Upon taking up the baritone saxophone in high school, Jack Furlong felt that he had found his calling.
He went on to earn degrees in music from Lafayette College and William Paterson University, developing his skills as a musician, composer and bandleader to the point where he had his own jazz quartet and could gather together talented musicians for a 12-piece orchestra that played special events and weddings.
Three years ago Furlong, 33, left a job in Lafayette’s music department to spend more time in Hopewell helping to care for his girlfriend, Katelyn Mulligan, who had been seriously injured in an accident. Looking for ways to get back into the local music scene, he had a thought: while many in the Hopewell Valley grow up playing instruments, most eventually stop playing, as there are few opportunities for them to give public performances.
So he and fellow musician Sean Ryan decided to start up the nonprofit Hopewell Valley Community of Associated Music Projects—HV CAMP for short—to give area musicians a way to put their talents on display.
Working in conjunction with groups such as the Hopewell Valley Arts Council and the Hopewell Valley Children’s Theatre, HV CAMP has already launched its first project: the Hopewell Valley Pops Orchestra, open to musicians age 13 and older. No auditions are required to join the group, which consists of all woodwinds, brass, strings, percussion and other rhythm instruments.

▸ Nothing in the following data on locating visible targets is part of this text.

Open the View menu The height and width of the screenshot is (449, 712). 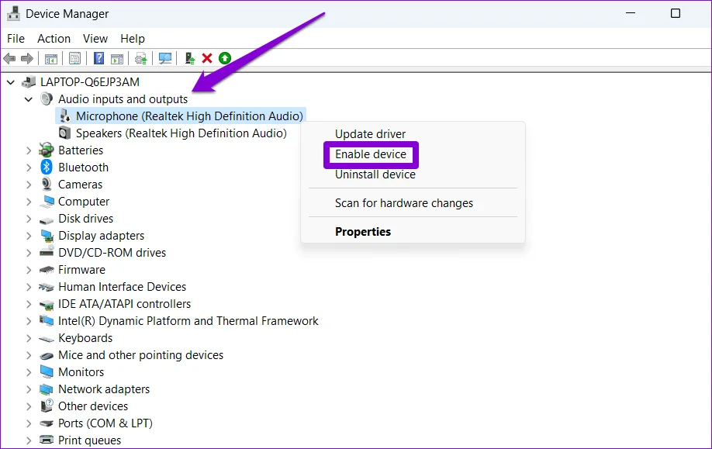coord(95,38)
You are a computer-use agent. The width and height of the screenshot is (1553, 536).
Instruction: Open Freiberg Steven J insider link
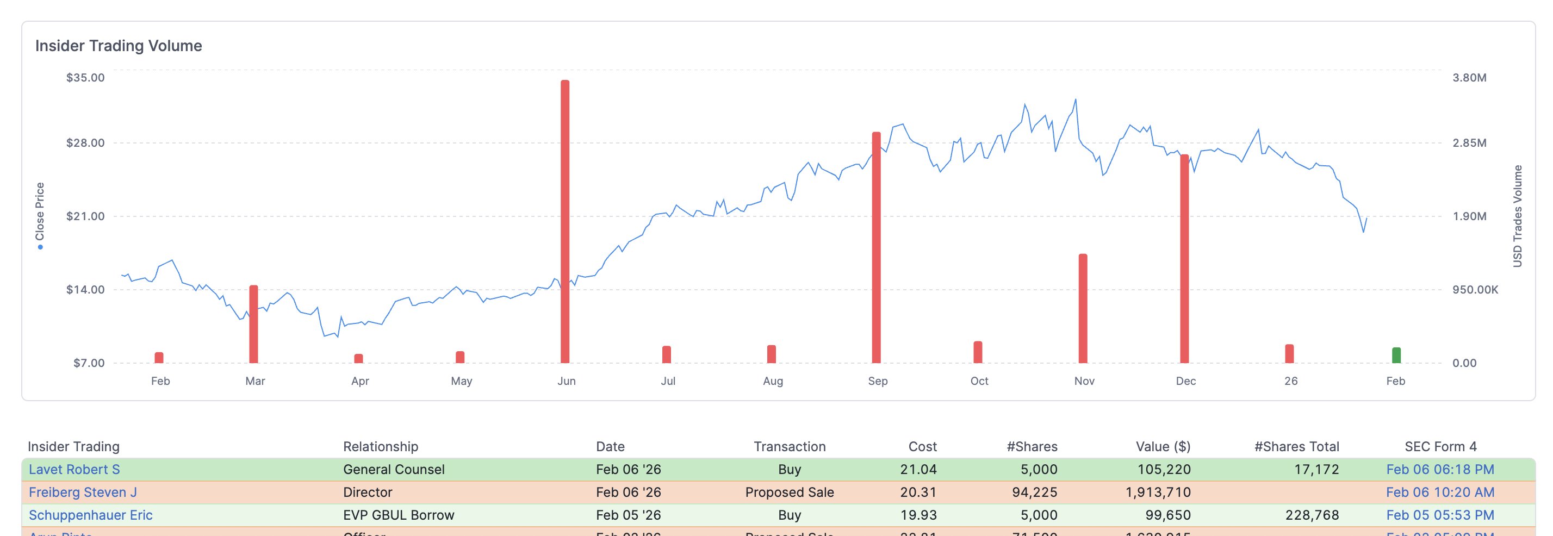[83, 492]
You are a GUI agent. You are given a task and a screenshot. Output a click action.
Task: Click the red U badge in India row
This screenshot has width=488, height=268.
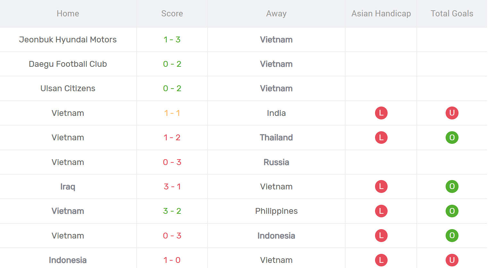452,113
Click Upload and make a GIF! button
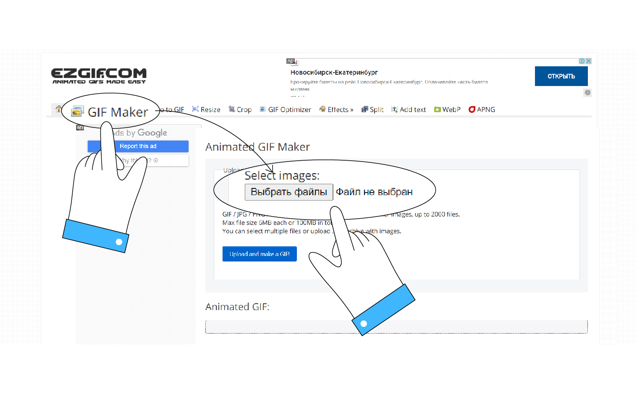Viewport: 637px width, 394px height. pyautogui.click(x=260, y=254)
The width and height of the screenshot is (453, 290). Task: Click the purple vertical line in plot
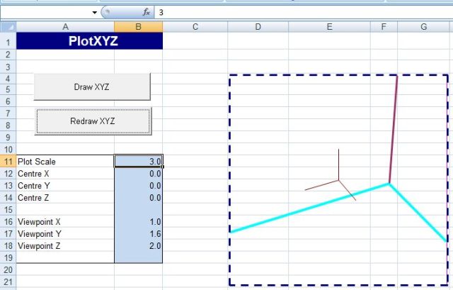click(x=394, y=128)
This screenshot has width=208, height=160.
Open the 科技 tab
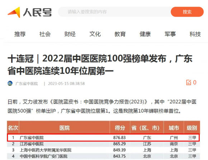point(195,34)
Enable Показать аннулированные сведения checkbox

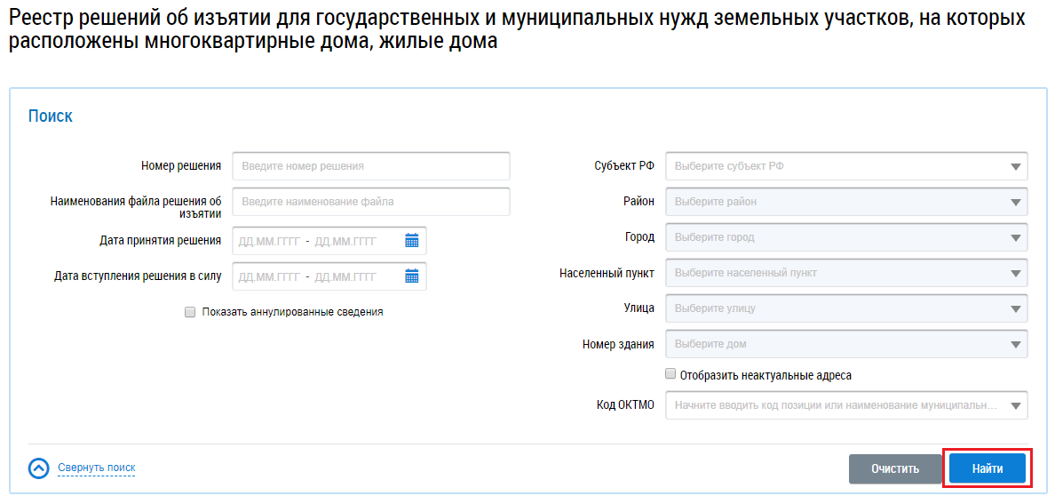[x=190, y=312]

The group, about 20 members strong as of mid-March, rehearses under Ryan’s direction on Thursday evenings in Hopewell Borough at the Children’s Theatre studio, 57 Hamilton Ave. Furlong hopes they will reach the point where they can hold their first concert in May.
Down the road, he sees the group doing two seasons a year, one from February to April with a concert in May, and another from September to November with a concert in December. He wants members to put serious time and effort into the orchestra, knowing that they will have long breaks during the year.
The pops orchestra is the first of a set of ensembles HV CAMP is cooking up. They hope to introduce a second orchestra with entrance by audition only, as well as a jazz ensemble consisting of Hopewell Valley Central High School alumni. Furlong graduated from CHS in 2001.
Furlong grew up in Hopewell Township just outside the borough, and lives today in the township just outside Pennington. His mother, Bernadette, also a CHS grad, is music director for the Hopewell Valley Children’s Theatre, and his sister, Jessica Eng, who is three years younger, does choreography for the Children’s Theatre.
Furlong started dabbling in music in fourth grade, taking violin first and sax later. He settled on the baritone sax as his primary instrument in high school.
He started his quartet as a senior at Lafayette, eventually playing gigs in New York, Philadelphia, the Lehigh Valley and in between. He put his full-time music career on hold to help care for Mulligan, but with her nearing a full recovery, he is starting to get back into the swing. In January, the quartet performed at the 1867 Sanctuary in Ewing.
“Too many people stop making music regularly once they graduate from high school or college,” Furlong said. “Music may not be their profession, but that doesn’t mean it should stop. These opportunities give everyone the chance to continue to play music in a comfortable environment.”
Interested musicians are welcome to go to a rehearsal. Furlong said the ensemble can use more woodwind players, string players and percussionists. Those interested can sign up by visiting the HV CAMP Facebook page and clicking on the sign-up button.
HV CAMP is the second nonprofit that Furlong and Ryan have started together. They are also the founders of OSIP, or Outstanding Sportsmanship is Paramount, a charity aimed at improving sportsmanship in youth sports.